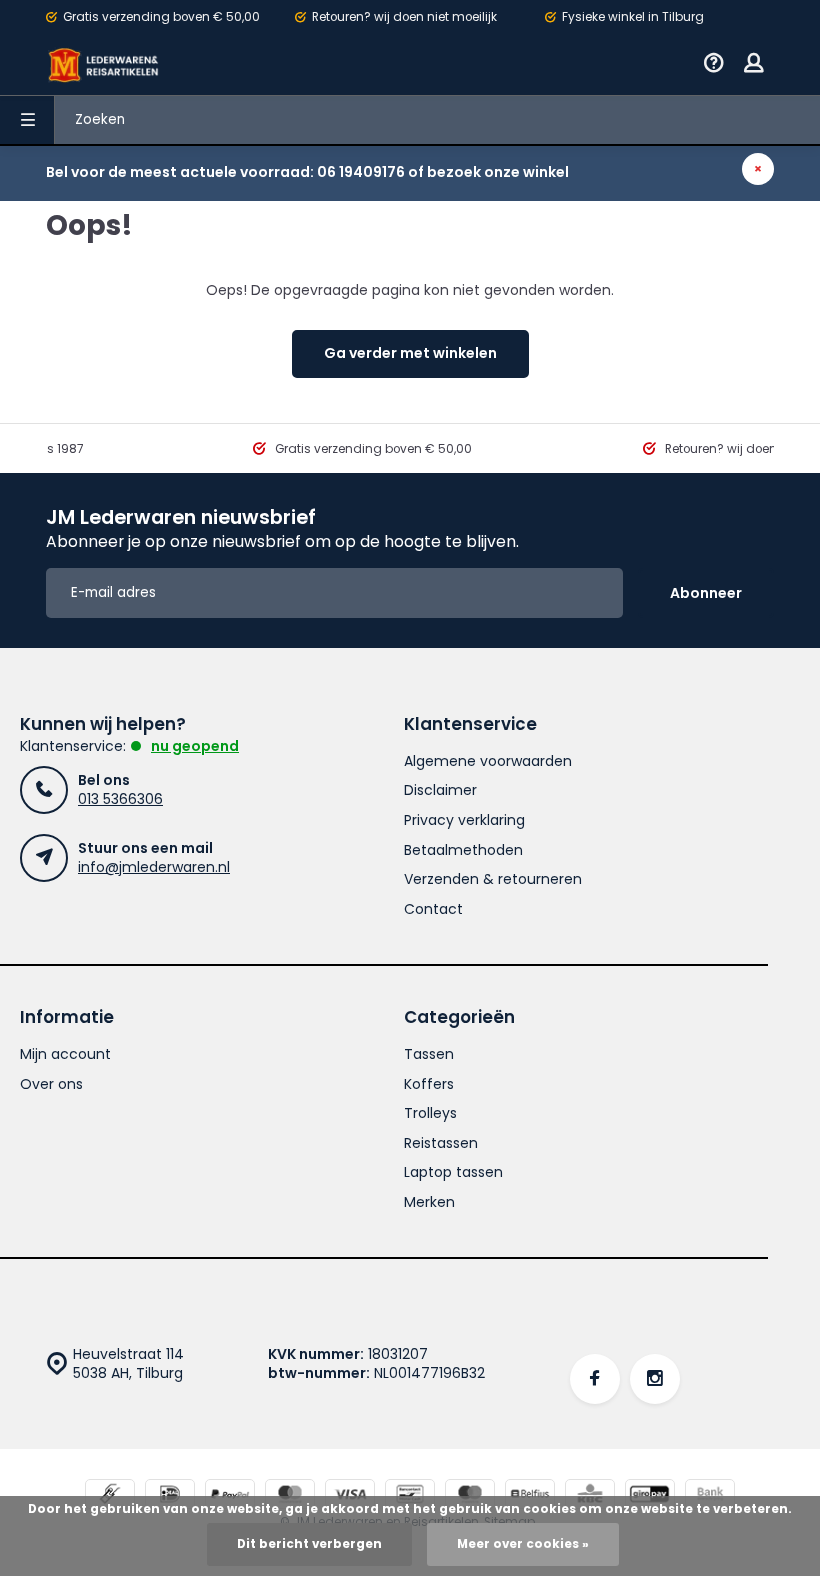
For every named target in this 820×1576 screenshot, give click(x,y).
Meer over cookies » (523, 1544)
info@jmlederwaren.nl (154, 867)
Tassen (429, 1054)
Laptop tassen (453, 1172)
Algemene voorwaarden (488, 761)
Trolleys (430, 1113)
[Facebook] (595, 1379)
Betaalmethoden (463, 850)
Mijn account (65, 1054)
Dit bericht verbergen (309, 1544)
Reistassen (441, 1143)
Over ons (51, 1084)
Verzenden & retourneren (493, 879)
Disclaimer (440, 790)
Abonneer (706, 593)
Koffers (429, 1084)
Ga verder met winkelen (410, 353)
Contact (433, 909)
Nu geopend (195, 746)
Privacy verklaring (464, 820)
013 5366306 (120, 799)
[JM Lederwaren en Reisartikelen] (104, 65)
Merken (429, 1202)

→ **WHAT YOU WILL DO**
Could each line of the data be written out exactly, with no pictures included?

→ **EXERCISE OUTPUT**
For every named target in this 820×1576 screenshot, give click(x,y).
Meer over cookies » (523, 1544)
info@jmlederwaren.nl (154, 867)
Tassen (429, 1054)
Laptop tassen (453, 1172)
Algemene voorwaarden (488, 761)
Trolleys (430, 1113)
[Facebook] (595, 1379)
Betaalmethoden (463, 850)
Mijn account (65, 1054)
Dit bericht verbergen (309, 1544)
Reistassen (441, 1143)
Over ons (51, 1084)
Verzenden & retourneren (493, 879)
Disclaimer (440, 790)
Abonneer (706, 593)
Koffers (429, 1084)
Ga verder met winkelen (410, 353)
Contact (433, 909)
Nu geopend (195, 746)
Privacy verklaring (464, 820)
013 5366306 (120, 799)
[JM Lederwaren en Reisartikelen] (104, 65)
Merken (429, 1202)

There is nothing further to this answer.